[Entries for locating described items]
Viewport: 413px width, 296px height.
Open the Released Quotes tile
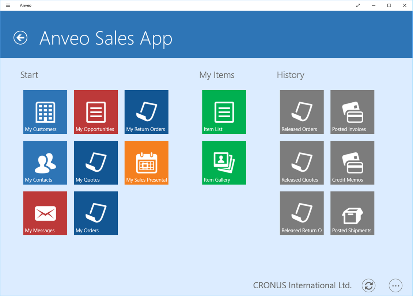pyautogui.click(x=302, y=163)
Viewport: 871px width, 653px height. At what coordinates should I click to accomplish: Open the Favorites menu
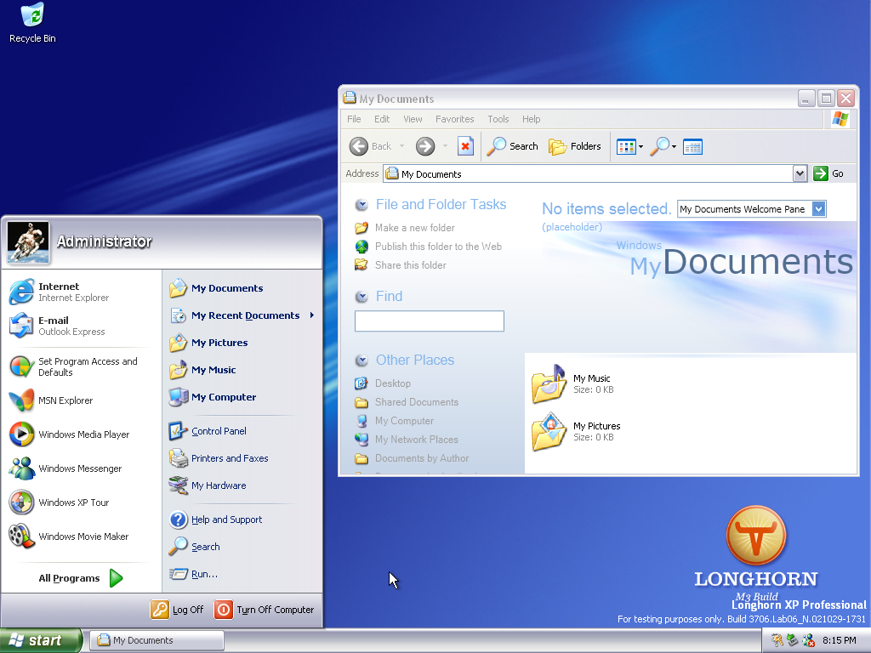[454, 119]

* [Goal]: Reproduce every line of the entries above word for word, leaving out the pictures.

* [Task result]:
Viewport: 413px width, 296px height.
Open the Released Quotes tile
pyautogui.click(x=302, y=163)
Viewport: 871px width, 653px height. At what coordinates should I click to accomplish: Open the Favorites menu
[454, 119]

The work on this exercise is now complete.